Given problem: Tally the lines in the listing below that contain the word "agent". Case matters. Reply with the number alone.

The data:

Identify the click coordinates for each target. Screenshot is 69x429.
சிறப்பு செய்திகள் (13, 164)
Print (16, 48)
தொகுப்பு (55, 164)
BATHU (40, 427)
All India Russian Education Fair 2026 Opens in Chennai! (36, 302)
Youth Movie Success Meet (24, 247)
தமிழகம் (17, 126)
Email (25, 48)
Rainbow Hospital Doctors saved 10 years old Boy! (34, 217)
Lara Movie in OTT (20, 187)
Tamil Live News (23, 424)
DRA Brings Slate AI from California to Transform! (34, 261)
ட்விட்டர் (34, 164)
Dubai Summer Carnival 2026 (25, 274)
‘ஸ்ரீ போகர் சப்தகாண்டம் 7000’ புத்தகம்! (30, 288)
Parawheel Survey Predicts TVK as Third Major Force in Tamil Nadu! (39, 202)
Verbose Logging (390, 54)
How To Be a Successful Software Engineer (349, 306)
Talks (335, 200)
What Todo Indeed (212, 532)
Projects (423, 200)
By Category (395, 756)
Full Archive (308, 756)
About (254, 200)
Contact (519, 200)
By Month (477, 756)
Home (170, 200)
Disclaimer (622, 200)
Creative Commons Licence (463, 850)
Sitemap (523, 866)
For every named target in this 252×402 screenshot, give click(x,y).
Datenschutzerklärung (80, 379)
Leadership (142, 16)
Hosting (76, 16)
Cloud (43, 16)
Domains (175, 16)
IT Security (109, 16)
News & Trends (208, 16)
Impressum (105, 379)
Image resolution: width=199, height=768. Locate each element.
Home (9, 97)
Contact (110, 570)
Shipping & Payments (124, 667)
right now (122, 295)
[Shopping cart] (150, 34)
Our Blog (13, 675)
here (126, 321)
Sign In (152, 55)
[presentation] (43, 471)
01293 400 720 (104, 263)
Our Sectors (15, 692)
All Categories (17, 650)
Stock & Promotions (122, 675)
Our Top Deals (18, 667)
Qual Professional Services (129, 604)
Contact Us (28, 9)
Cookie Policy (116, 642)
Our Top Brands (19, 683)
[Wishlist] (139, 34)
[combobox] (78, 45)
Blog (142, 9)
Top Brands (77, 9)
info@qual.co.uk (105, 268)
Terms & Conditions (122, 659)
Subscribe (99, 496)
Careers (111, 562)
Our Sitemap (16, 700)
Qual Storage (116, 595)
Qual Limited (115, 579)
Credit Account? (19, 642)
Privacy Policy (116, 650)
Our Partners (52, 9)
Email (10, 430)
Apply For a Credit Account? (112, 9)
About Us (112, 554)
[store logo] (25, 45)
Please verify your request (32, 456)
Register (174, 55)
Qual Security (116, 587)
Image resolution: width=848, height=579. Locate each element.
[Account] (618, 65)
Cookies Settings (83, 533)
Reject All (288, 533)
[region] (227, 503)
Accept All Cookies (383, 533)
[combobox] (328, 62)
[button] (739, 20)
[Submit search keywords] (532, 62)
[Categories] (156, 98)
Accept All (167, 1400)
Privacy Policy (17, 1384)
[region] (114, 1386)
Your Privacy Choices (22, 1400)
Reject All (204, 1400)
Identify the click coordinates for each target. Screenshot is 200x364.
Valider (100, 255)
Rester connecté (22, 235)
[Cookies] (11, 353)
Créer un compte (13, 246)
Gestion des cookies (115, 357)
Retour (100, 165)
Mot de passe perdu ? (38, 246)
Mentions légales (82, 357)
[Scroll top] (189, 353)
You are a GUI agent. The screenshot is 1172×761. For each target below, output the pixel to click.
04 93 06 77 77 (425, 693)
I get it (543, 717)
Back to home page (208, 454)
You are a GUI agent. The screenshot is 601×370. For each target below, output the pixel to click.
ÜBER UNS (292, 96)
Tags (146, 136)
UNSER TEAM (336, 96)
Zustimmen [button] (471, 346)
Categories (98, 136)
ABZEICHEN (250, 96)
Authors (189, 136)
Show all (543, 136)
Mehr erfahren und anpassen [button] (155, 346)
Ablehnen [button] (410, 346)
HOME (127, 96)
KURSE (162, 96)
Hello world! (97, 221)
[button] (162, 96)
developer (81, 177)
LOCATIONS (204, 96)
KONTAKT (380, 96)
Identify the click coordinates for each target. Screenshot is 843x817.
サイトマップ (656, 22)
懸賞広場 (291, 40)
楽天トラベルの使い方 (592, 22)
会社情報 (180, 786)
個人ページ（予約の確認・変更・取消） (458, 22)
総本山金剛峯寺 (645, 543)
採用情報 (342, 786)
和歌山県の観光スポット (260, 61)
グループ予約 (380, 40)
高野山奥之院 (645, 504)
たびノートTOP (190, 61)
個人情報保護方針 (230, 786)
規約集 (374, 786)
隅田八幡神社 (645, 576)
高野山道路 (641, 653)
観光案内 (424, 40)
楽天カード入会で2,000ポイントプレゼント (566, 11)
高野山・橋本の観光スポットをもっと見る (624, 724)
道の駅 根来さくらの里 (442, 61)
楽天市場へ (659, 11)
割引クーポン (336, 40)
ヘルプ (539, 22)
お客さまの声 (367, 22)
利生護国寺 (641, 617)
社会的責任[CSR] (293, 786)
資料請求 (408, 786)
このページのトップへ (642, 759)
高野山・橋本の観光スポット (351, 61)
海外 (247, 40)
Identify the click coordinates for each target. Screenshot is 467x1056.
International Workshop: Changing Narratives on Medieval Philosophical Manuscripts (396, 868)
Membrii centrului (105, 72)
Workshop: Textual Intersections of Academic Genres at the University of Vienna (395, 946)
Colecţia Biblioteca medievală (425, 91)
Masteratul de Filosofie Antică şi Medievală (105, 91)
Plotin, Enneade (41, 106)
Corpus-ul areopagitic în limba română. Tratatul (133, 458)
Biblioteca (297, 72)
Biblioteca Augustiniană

Reply to the task: 2